Our structure and the discovery that the PAZ domain binds to the 3' ends of siRNAs are important elements in understanding the mechanism of RNAi. When we began our research there had been remarkable progress in unraveling the components of the RNAi machinery, but not how they all fit together. This was the first step—after which we took a few other important ones—to achieve a real molecular understanding of this very important pathway. Understanding the mechanism of RNAi in this kind of detail is a key for improving the technology as a tool for gene silencing and also as a therapeutic.

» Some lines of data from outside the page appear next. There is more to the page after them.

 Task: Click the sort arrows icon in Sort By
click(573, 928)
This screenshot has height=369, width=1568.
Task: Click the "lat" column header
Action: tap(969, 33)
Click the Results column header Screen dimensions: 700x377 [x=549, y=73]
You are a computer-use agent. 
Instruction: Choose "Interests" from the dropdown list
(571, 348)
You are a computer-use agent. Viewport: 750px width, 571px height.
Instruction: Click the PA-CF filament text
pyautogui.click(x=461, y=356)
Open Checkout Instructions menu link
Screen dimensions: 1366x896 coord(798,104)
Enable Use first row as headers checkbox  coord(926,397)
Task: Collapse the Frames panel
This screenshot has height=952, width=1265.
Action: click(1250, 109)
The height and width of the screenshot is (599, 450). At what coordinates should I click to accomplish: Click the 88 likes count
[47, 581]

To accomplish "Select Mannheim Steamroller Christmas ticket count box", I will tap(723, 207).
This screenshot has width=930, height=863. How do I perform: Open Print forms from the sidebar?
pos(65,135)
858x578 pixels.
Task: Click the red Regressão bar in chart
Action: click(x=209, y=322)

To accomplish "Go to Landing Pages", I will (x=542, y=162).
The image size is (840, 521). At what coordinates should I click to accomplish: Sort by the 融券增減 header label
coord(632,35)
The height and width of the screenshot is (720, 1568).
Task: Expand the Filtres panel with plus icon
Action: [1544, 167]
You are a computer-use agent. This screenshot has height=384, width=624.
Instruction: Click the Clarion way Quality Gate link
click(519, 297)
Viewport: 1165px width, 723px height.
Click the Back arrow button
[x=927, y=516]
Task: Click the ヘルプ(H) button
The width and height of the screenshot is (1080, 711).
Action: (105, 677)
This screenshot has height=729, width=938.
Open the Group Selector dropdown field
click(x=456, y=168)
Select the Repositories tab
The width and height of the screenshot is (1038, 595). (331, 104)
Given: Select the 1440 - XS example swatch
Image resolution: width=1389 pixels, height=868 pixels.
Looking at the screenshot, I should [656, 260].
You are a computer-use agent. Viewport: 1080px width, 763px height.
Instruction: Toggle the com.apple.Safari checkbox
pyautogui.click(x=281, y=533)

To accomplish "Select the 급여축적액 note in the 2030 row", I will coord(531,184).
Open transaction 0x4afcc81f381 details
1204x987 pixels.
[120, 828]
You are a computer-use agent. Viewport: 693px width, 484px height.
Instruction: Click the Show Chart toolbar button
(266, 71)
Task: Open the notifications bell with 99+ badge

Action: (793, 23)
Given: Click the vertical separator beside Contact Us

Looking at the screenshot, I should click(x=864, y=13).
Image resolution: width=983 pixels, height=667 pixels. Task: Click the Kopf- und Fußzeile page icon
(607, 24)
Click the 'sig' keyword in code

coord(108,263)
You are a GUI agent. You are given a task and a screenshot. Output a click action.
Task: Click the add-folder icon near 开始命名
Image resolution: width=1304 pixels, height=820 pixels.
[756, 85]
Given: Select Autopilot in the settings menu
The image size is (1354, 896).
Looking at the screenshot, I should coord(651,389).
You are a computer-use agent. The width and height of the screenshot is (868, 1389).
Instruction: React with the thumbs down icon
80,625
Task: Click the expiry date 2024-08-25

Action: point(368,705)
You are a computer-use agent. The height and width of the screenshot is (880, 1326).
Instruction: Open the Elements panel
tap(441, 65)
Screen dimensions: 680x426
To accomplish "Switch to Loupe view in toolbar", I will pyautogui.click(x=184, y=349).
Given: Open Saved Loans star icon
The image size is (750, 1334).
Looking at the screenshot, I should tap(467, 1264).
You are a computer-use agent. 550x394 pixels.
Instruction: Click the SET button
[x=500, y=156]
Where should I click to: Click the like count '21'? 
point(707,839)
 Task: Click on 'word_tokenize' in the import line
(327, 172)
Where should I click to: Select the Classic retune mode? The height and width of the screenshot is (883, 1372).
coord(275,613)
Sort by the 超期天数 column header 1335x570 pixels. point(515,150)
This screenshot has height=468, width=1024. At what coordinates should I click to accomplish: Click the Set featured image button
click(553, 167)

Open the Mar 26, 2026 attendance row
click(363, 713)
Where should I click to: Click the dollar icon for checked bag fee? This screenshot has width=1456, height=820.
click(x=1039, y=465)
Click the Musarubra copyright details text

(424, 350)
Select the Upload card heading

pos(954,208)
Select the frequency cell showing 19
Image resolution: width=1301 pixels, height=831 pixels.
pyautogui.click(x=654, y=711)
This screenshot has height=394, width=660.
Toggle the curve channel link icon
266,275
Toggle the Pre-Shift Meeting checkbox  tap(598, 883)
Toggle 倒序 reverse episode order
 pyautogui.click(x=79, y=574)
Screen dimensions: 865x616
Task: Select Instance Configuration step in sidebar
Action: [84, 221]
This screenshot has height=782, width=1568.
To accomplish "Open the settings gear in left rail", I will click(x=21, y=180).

RNA interference (RNAi) has emerged as a widespread biological regulatory mechanism, a powerful tool for both basic and applied research, and as a therapeutic strategy of enormous potential. In organisms from fungi and flies to plants and humans, RNAi plays an essential, multifaceted role in controlling gene expression. One of the best-studied RNAi mechanisms is the quashing of gene expression through the cleavage and destruction of templates for protein synthesis called "messenger RNA," or mRNA. Two of the main players in this process are proteins called Dicer and Argonaute; both have a characteristic region or domain called the PAZ domain that is present only in these types of RNAi proteins. We provided the first detailed picture, at near-atomic resolution, of the shape or structure of this domain. This is the first glimpse into a molecular structure of an important component in the RNAi pathway. We also showed how this domain binds (holds on) to one of the ends of the trigger of this process—the siRNA. PAZ is shaped like a right-handed baseball glove (see illustration) and the end of the siRNA would fit in the region between the thumb, fingers and palm of the glove.